長期的なログ保存により、攻撃の原因究明ができる
標的型攻撃にあった場合、外部と内部からイレギュラーな通信が発生し、通信路上にあるファイアーウォールやDNSサーバ、Webプロキシサーバなどに痕跡が残り、ログとして記録されます。
長期間にわたってログを保存していれば、攻撃の原因を特定できます。それをもとにセキュリティ対策を強化し、次の攻撃を未然に防ぐことも可能です。
ただし、これらのサーバで個別に管理しているログは、保存期間が短いので長期間潜伏していた標的型攻撃を追跡できません。攻撃された原因を突き止めるのは難しくなります。
そのため、ログの保存期間は、各サーバのデフォルト設定のままでは短いので、設定の変更をおすすめします。また、ログ管理ソフトだと、さまざまなサーバのログを長期間にわたって取得・保存できるようになり、管理は省力化されます。
定期的なログ解析により、攻撃されてもすぐ気付ける
攻撃を受けてない状態の解析を定期的に行うことで、異常をすぐに察知でき問題に素早く対処できます。

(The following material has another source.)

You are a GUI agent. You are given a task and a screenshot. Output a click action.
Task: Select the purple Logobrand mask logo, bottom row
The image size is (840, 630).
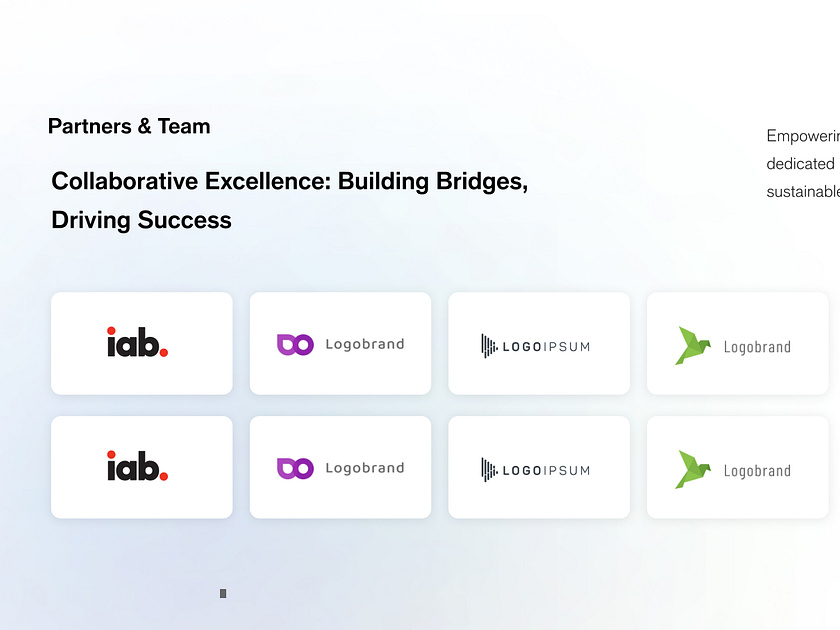pyautogui.click(x=340, y=467)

たとえばWebプロキシサーバにおいて、外部に異常な量のデータを通信したり、業務時間外に外部通信したりという痕跡が見つかったとします。平時と比較すれば、異常だとすぐに見抜けるでしょう。
多くの企業では通常時と攻撃時のパターンの違いを見分けるための訓練を行い、標的型攻撃への対処力を日々高めています。
攻撃内容やルートの解析により、具体策を打ち出せる
ログ管理によって、流出した情報・攻撃範囲を特定し、攻撃者や攻撃ルート・攻撃方法などを迅速に推定できるため、より具体的な対策を打ち出せます。
たとえば標的型攻撃メールの受信が疑われる場合は、メールサーバのログを解析し、過去確認された標的型攻撃メールの送信元や添付ファイル名がないか調べるのが効果的です。

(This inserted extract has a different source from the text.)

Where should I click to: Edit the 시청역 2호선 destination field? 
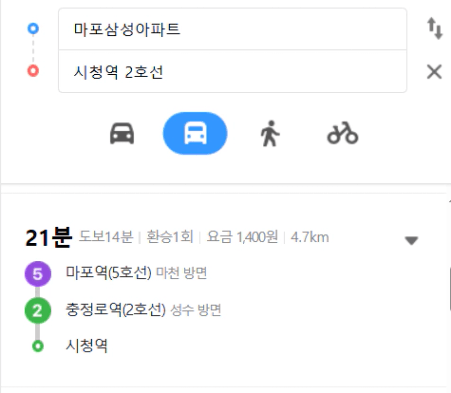[x=232, y=71]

機密情報の社外への持出しが疑われる場合は、Webプロキシサーバのログを解析し、外部に大量のデータ送信が行われていないかを確認します。
ただし、攻撃の手口ごとに対応方法が異なるため、ログから正確な情報を読み取って効果的な対策を打ち出すには、ある程度のスキルが必要です。
標的型攻撃対策としてログ管理する際のポイント
標的型攻撃対策としてログ管理を実施する場合、どのような点に注目すればよいのでしょうか。
システムの時刻同期を徹底する
システムの同期ができていないと、ログの時刻がバラバラになります。複数のログを比較しても時系列にズレが生じてしまい、正確な分析ができません。システム内の時刻は必ず同期しましょう。

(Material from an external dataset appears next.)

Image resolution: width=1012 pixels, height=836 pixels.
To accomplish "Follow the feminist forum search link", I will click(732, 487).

一般的なコンピューター・ルータ・ファイアウォールなどは、NTPというプロトコルでシステム間の時刻を同期しています。
ログの収集・保存は網羅的かつ安全に行う
ログは網羅的に収集・保存することで、初めて意味を持ちます。ログが不完全だと、攻撃者の足跡を辿れず、標的型攻撃の原因や目的も特定できません。対策を行う際は、少なくとも以下のログを用意しておきましょう。
- ■ファイアウォール
- ■侵入検知システム
- ■侵入防止システム
- ■DHCPサーバ
- ■ファイルサーバ
- ■情報システム
- ■Webサーバ
- ■Webプロキシサーバ
- ■データベースサーバ
- ■アプリケーション
- ■パソコン
また、ログを安全に保管するために、通常のデータベースとは別に管理するとよいでしょう。専用の記憶領域に保管すれば、データの改ざんを防げます。ネットワーク内部ではなく、外部記憶媒体に保存するのもおすすめです。最低でも2~3年前のものはいつでも確認できるようにしましょう。
ログ管理を標的型攻撃対策にも役立てて、自社を守ろう!
さまざまなサーバのログを管理すれば、標的型攻撃の原因を究明し、具体的な解決策を立案するのに役立ちます。ログ解析を定期的に行えば、ちょっとした異常も察知し、攻撃を未然に防ぐことも可能で、セキュリティを強化します。
導入の際は、システムの時刻同期を徹底し、ログを網羅的・安全に収集・保存して、正確な分析を行ってください。
ログ管理を標的型攻撃対策にも役立てて、自社の情報資産を守りましょう。